BEGIN Given information
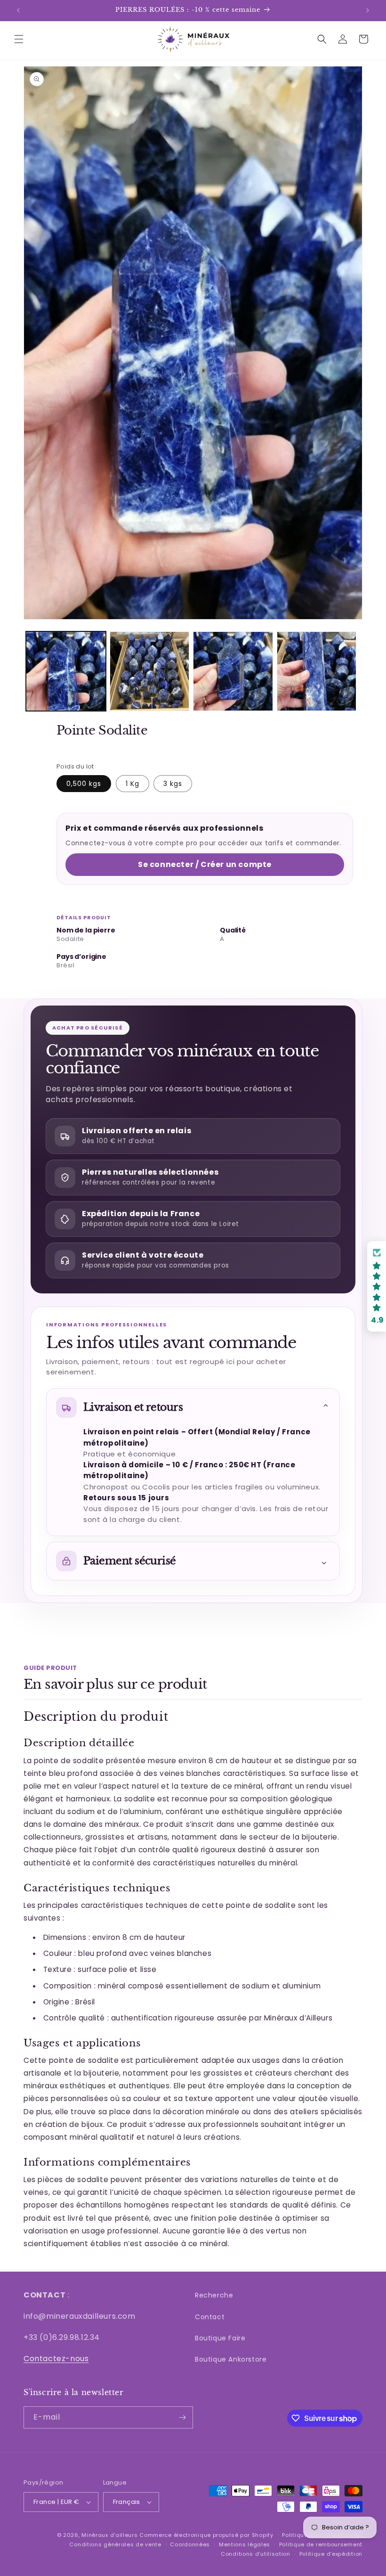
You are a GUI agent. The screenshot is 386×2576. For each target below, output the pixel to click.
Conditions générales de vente (115, 2544)
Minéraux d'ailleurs (109, 2535)
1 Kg (132, 783)
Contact (210, 2317)
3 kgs (172, 783)
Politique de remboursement (320, 2544)
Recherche (214, 2295)
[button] (18, 39)
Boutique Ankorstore (230, 2359)
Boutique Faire (220, 2338)
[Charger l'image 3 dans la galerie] (233, 671)
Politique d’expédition (330, 2554)
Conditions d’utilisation (255, 2554)
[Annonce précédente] (18, 10)
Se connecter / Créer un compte (205, 864)
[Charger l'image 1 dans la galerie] (66, 671)
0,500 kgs (83, 783)
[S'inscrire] (182, 2417)
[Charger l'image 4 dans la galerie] (317, 671)
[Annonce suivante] (367, 10)
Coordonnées (190, 2544)
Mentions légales (244, 2544)
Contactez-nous (56, 2358)
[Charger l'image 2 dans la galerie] (150, 671)
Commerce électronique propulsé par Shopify (206, 2535)
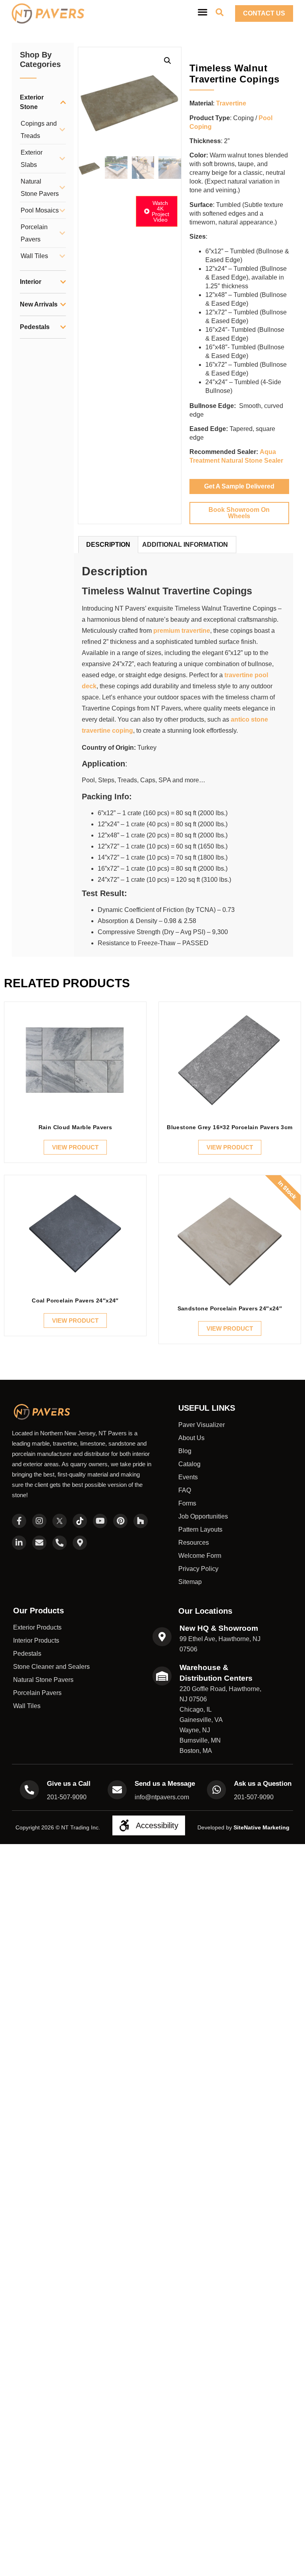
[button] (167, 61)
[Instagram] (39, 1521)
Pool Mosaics (40, 210)
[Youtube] (100, 1521)
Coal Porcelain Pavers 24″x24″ (75, 1300)
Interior (30, 281)
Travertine (231, 103)
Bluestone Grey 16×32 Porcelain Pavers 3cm (229, 1127)
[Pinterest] (120, 1521)
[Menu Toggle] (202, 12)
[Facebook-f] (19, 1521)
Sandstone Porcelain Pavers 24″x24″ (230, 1308)
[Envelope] (39, 1543)
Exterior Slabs (31, 158)
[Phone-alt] (59, 1543)
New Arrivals (39, 304)
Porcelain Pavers (34, 233)
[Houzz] (140, 1521)
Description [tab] (108, 544)
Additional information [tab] (185, 544)
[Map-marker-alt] (80, 1543)
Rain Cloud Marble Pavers (75, 1127)
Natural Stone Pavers (40, 187)
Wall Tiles (34, 256)
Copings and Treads (39, 129)
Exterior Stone (32, 102)
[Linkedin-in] (19, 1543)
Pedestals (35, 327)
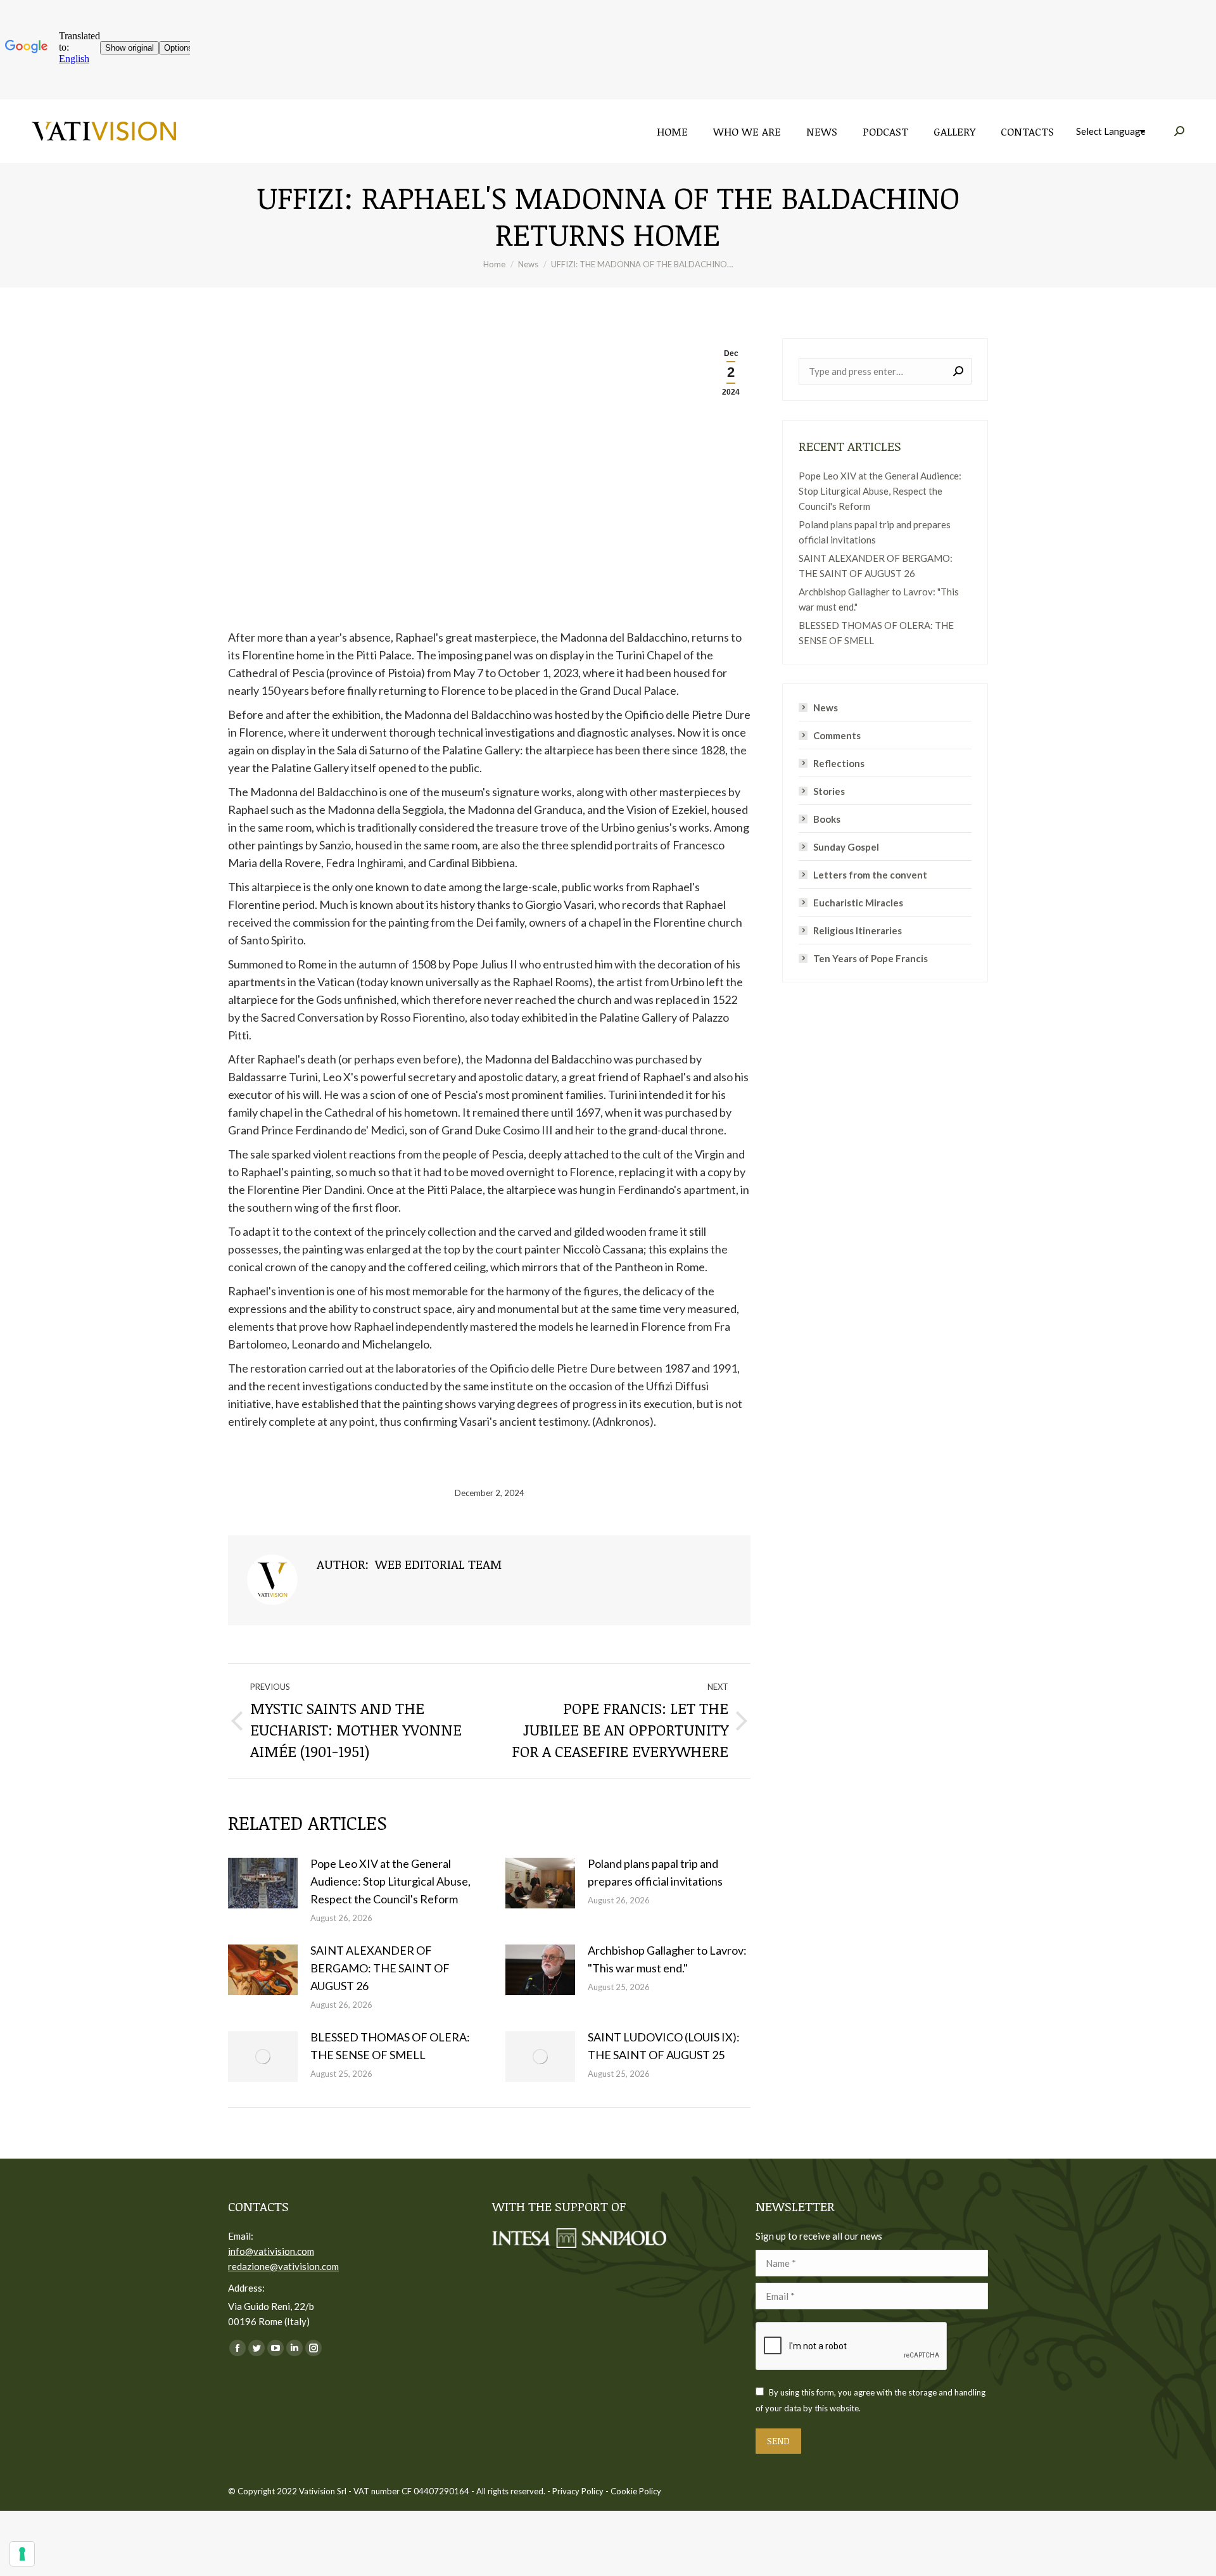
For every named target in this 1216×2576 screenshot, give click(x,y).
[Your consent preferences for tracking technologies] (22, 2554)
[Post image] (263, 1883)
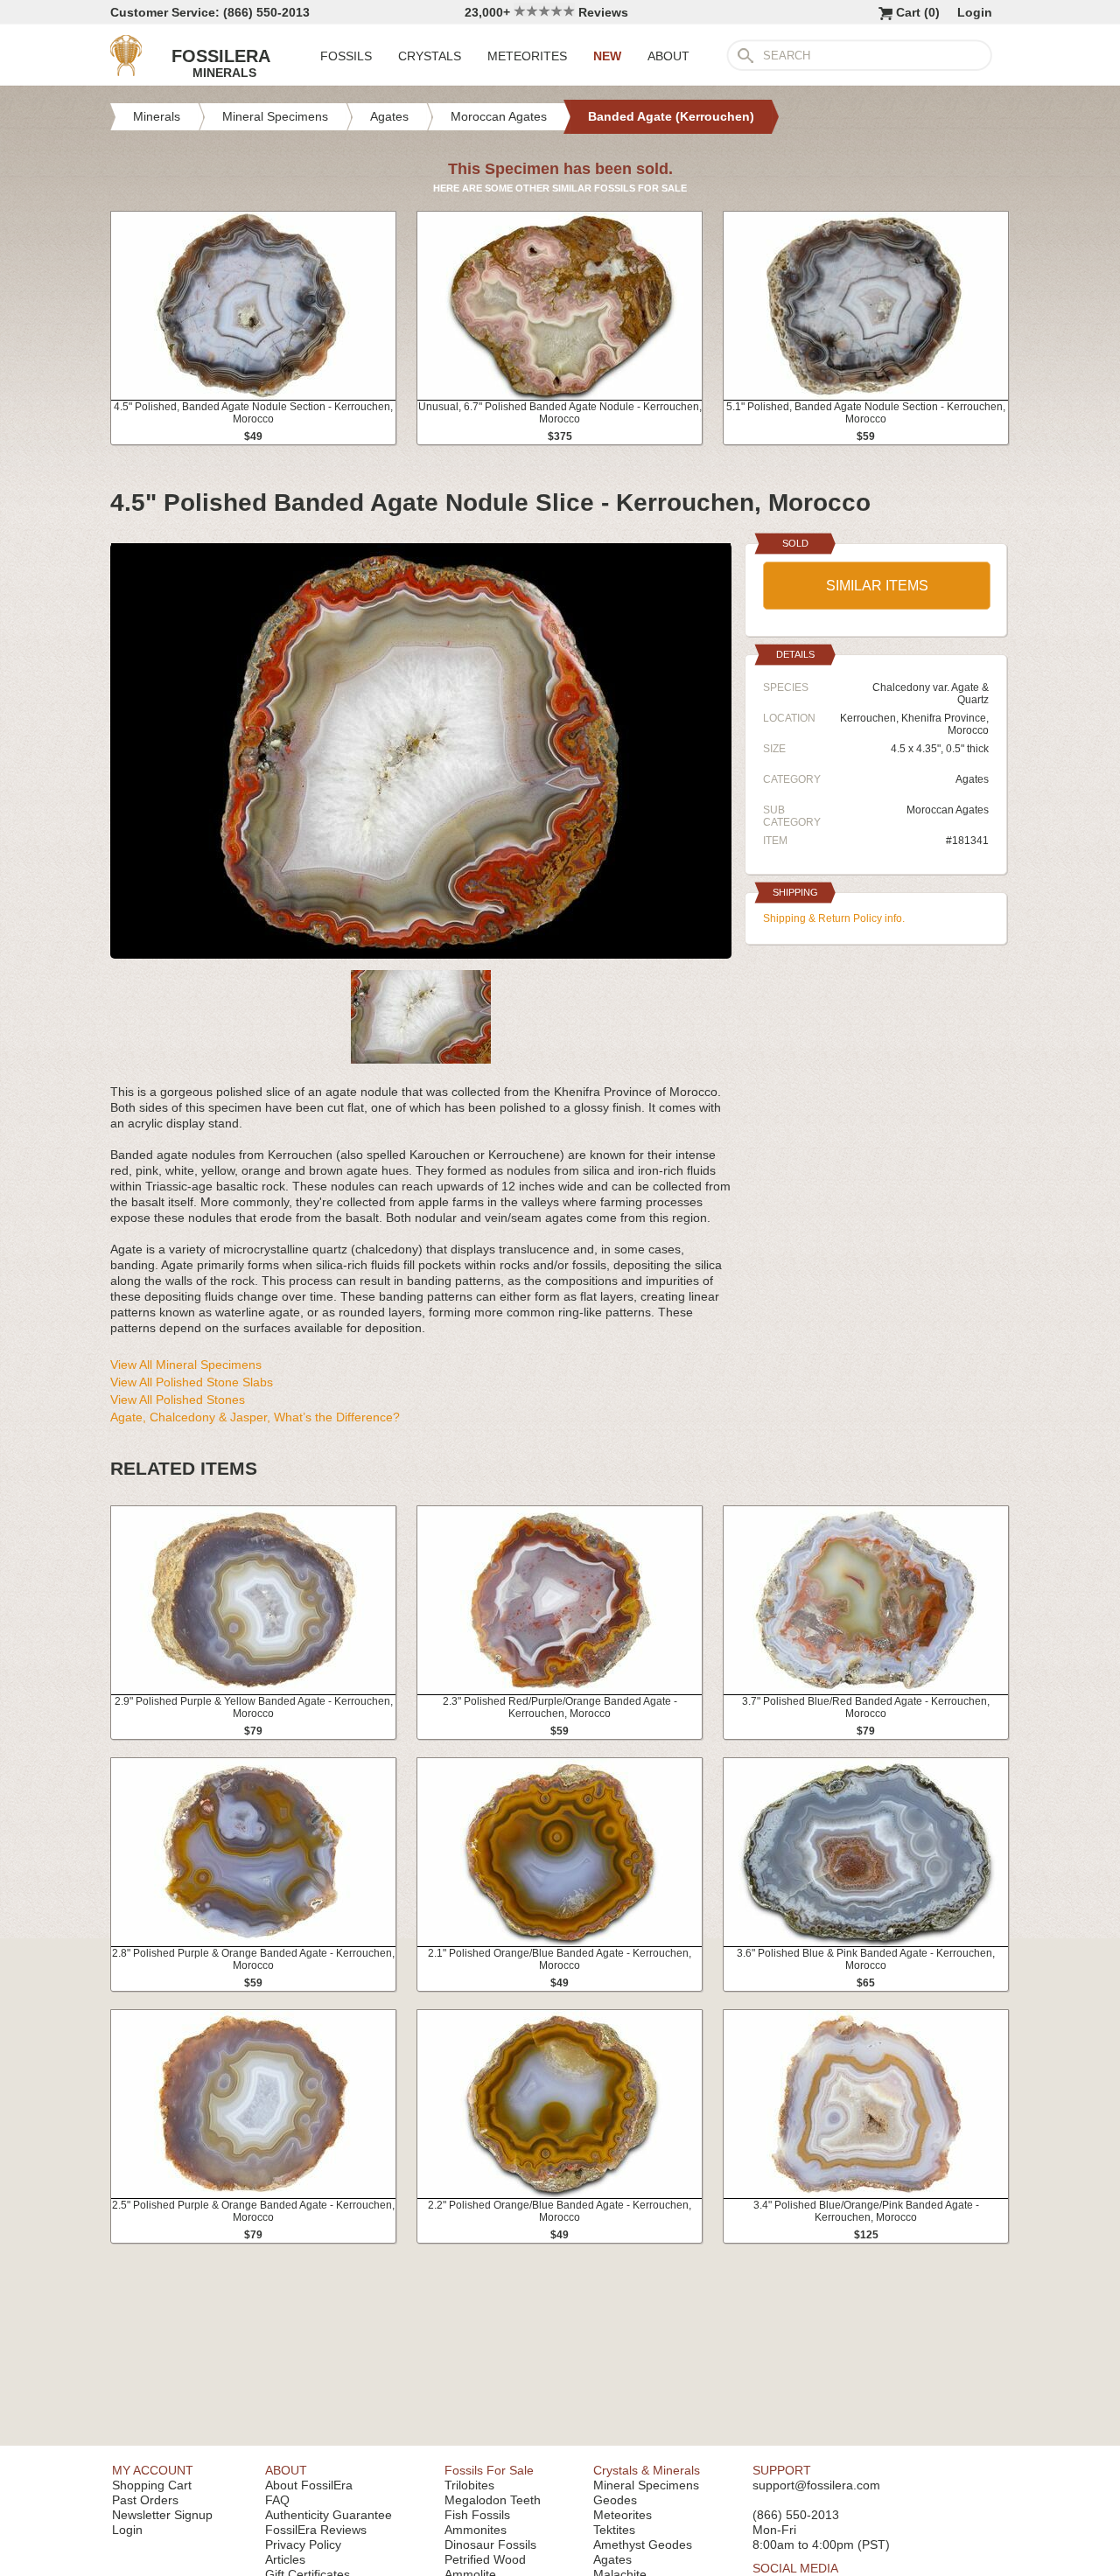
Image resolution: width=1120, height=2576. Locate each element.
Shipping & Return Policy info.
END Given information
* Description of the task *
Only an exact, picture-free copy of the entries counts as the answer.

* Worked solution *
You are a GUI agent. The screenshot is 386×2576. For each target below, output the pixel to click.
Conditions générales de vente (115, 2544)
Minéraux d'ailleurs (109, 2535)
1 Kg (132, 783)
Contact (210, 2317)
3 kgs (172, 783)
Politique de remboursement (320, 2544)
Recherche (214, 2295)
[button] (18, 39)
Boutique Ankorstore (230, 2359)
Boutique Faire (220, 2338)
[Charger l'image 3 dans la galerie] (233, 671)
Politique d’expédition (330, 2554)
Conditions d’utilisation (255, 2554)
[Annonce précédente] (18, 10)
Se connecter / Créer un compte (205, 864)
[Charger l'image 1 dans la galerie] (66, 671)
0,500 kgs (83, 783)
[S'inscrire] (182, 2417)
[Charger l'image 4 dans la galerie] (317, 671)
[Annonce suivante] (367, 10)
Coordonnées (190, 2544)
Mentions légales (244, 2544)
Contactez-nous (56, 2358)
[Charger l'image 2 dans la galerie] (150, 671)
Commerce électronique propulsé par Shopify (206, 2535)
[button] (167, 61)
[Instagram] (39, 1521)
Pool Mosaics (40, 210)
[Youtube] (100, 1521)
Coal Porcelain Pavers 24″x24″ (75, 1300)
Interior (30, 281)
Travertine (231, 103)
Bluestone Grey 16×32 Porcelain Pavers 3cm (229, 1127)
[Pinterest] (120, 1521)
[Menu Toggle] (202, 12)
[Facebook-f] (19, 1521)
Sandstone Porcelain Pavers 24″x24″ (230, 1308)
[Envelope] (39, 1543)
Exterior Slabs (31, 158)
[Phone-alt] (59, 1543)
New Arrivals (39, 304)
Porcelain Pavers (34, 233)
[Houzz] (140, 1521)
Description [tab] (108, 544)
Additional information [tab] (185, 544)
[Map-marker-alt] (80, 1543)
Rain Cloud Marble Pavers (75, 1127)
Natural Stone Pavers (40, 187)
Wall Tiles (34, 256)
Copings and Treads (39, 129)
Exterior Stone (32, 102)
[Linkedin-in] (19, 1543)
Pedestals (35, 327)
For every named target in this 1216×2576 screenshot, give click(x,y).
[Your consent preferences for tracking technologies] (22, 2554)
[Post image] (263, 1883)
Image resolution: width=1120, height=2576. Locate each element.
Shipping & Return Policy info.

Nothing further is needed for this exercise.